In this Project the goal is to …
The Project is developed and executed by Mathias Koch and Bernd Zamberger during the course of “M.BDSC.B.22.WS23 Verarbeitung und Speicherung großer Datenmengen” at the FH Wiener Neustadt during the MS Studies in Bio Data Science. The course is led by D. Iurashev.
What are the trends in R&D-Expenses in europe? * Can we see differences between countries? * Are there trends which we can identify?
# to get the version of R used in the notebook
paste("The R Version used in this notebook is", getRversion())
## [1] "The R Version used in this notebook is 4.3.2"
specify the CRAN repository where the packages have been downloaded from.
# Define the CRAN repository for this session
r_rep = getOption("repos")
r_rep["CRAN"] = "http://cran.us.r-project.org"
options(repos = r_rep)
# Loading libraries
# First should be installed
# install.packages("eurostat")
# install.packages("rvest")
# install.packages("knitr")
# install.packages("rgdal")
# install.packages("countrycode")
# install.packages("dplyr")
# install.packages("reshape2")
# install.packages("ggplot2")
# install.packages("TraMineR")
# install.packages("cluster")
# install.packages("factoextra")
# install.packages("RColorBrewer")
# install.packages("leaflet")
# install.packages("plotly")
# install.packages("htmlwidgets")
# And then should be loaded
library(tidyr)
library(readr)
library(tidyverse)
library(xts)
library(eurostat)
library(rvest)
library(knitr)
library(rgdal)
library(countrycode)
library(dplyr)
library(reshape2)
library(ggplot2)
library(TraMineR)
library(cluster)
library(factoextra)
library(RColorBrewer)
library(leaflet)
library(plotly)
# library(htmlwidgets)
create a list of used packages
# Create a list with all the available packages in my R environment
pkg_used <- available.packages()
# For every package print the version of the package, the version of R that depends on and the packages that imports
paste("eurostat Version is:", pkg_used["eurostat", "Version"])

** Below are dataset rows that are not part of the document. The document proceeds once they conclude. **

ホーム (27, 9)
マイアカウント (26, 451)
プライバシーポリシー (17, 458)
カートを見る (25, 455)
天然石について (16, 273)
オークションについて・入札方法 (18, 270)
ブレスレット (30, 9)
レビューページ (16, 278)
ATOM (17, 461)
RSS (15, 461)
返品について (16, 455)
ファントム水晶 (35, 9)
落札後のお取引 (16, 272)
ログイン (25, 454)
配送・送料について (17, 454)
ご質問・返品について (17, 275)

## [1] "eurostat Version is: 4.0.0"
paste("rvest Version is:", pkg_used["rvest", "Version"])
## [1] "rvest Version is: 1.0.3"
paste("knitr Version is:", pkg_used["knitr", "Version"])
## [1] "knitr Version is: 1.45"
# paste("rgdal Version is:", pkg_used["rgdal", "Version"])
paste("countrycode Version is:", pkg_used["countrycode", "Version"])
## [1] "countrycode Version is: 1.5.0"
paste("dplyr Version is:", pkg_used["dplyr", "Version"])
## [1] "dplyr Version is: 1.1.4"
paste("reshape2 Version is:", pkg_used["reshape2", "Version"])
## [1] "reshape2 Version is: 1.4.4"
paste("ggplot2 Version is:", pkg_used["ggplot2", "Version"])
## [1] "ggplot2 Version is: 3.4.4"
paste("TraMineR Version is:", pkg_used["TraMineR", "Version"])
## [1] "TraMineR Version is: 2.2-9"
paste("cluster Version is:", pkg_used["cluster", "Version"])
## [1] "cluster Version is: 2.1.6"
paste("factoextra Version is:", pkg_used["factoextra", "Version"])
## [1] "factoextra Version is: 1.0.7"
paste("RColorBrewer Version is:", pkg_used["RColorBrewer", "Version"])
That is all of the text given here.